Rehnquist and fellow conservative Justices Antonin Scalia and Clarence Thomas were joined by two key swing votes, moderate conservative Justices Sandra Day O'Connor and Anthony Kennedy.
O'Connor and Thomas also wrote separate concurring opinions.
Leftist Justice John Paul Stevens dissented.
Stevens asked rhetorically, "Is a law that authorizes the use of public funds to pay for the indoctrination of thousands of grammar school children in particular religious faiths a 'law respecting an establishment of religion' within the meaning of the First Amendment?"
He failed to mention the government schools' "indoctrination" of millions of children in secular equivalents of religion, such as one-sided environmentalism and
Claiming the majority's ruling was "profoundly misguided," Stevens cited religious strife across the globe. "Whenever we remove a brick from the wall designed to separate religion and government, we increase the risk of religious strife and weaken the foundation of our democracy [sic]."
The United States, of course, is a constitutional republic, not a "democracy" – a fact most government schools fail to teach.

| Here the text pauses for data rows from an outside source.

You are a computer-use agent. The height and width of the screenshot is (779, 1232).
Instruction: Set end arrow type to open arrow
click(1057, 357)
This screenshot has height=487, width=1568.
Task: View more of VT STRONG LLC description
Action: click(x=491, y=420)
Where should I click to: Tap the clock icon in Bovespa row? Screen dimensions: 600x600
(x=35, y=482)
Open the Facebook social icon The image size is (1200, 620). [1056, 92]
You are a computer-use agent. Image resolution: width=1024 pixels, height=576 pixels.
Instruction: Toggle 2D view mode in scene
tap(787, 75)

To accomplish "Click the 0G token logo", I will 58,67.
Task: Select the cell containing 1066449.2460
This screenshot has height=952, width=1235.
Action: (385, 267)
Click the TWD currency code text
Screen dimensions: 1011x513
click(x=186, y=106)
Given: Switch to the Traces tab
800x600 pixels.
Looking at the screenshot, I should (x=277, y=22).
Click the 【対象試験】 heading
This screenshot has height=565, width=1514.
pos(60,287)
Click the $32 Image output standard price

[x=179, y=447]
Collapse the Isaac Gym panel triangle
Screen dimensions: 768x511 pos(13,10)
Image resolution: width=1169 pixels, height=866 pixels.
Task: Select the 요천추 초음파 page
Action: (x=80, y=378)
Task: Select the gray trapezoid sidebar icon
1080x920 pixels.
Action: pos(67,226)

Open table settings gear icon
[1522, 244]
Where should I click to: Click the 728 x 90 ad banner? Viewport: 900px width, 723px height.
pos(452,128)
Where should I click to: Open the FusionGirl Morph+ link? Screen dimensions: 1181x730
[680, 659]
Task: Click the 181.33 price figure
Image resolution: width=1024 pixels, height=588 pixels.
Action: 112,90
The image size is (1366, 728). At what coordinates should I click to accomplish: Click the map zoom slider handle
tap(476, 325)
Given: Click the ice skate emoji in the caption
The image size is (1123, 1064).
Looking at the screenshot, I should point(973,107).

Stevens's fellow leftists, Justices David Souter, Ruth Bader Ginsburg and Stephen Breyer, dissented in separate opinions.
Souter called the decision "potentially tragic."
In the case decided Thursday, everyone agrees that Cleveland's government schools were utter failures in the early 1990s, so much so that a federal judge placed the city's school district under the control of the state superintendent in 1995. In response, the Ohio Legislature enacted a pilot program of vouchers.
Only the Cleveland area was eligible under the program's provisions.
For poor families, the program provided up to $2,250 a child, a fraction of the amount spent per pupil on government schools. If there was money left over, higher-income families were granted $1,875 a child, as long as that amount covered 75 percent of the tuition.
In the 1999-2000 school year, 56 private schools participated in the program; 46, or 82 percent, were religious schools. Of the 3,700 students participating in the program that school year, 96 percent attended religious schools.
Several parents and government school students filed suit against the Ohio program. They said it violated the First Amendment's ban on congressional establishment of religion.
A federal judge issued a preliminary injunction against implementation of the program. The Supreme Court eventually stayed that order.
The judge then ruled for the challengers. A federal appeals court upheld the judge. It pointed out that the program mainly helped students attend religious schools and said that the restrictions on funding made religious schools the only type of private institutions that could afford to participate.
Cleveland then asked the Supreme Court for review. After hearing argument in February, the Supreme Court majority sided with Ohio officials Thursday.
The majority decision reverses the appeals court.
(Nos. 00-1751; 00-1777 and 00-1779, Zelman vs. Harris etc.)
Copyright 2002 by United Press International.
All rights reserved.
© 2025 Newsmax. All rights reserved.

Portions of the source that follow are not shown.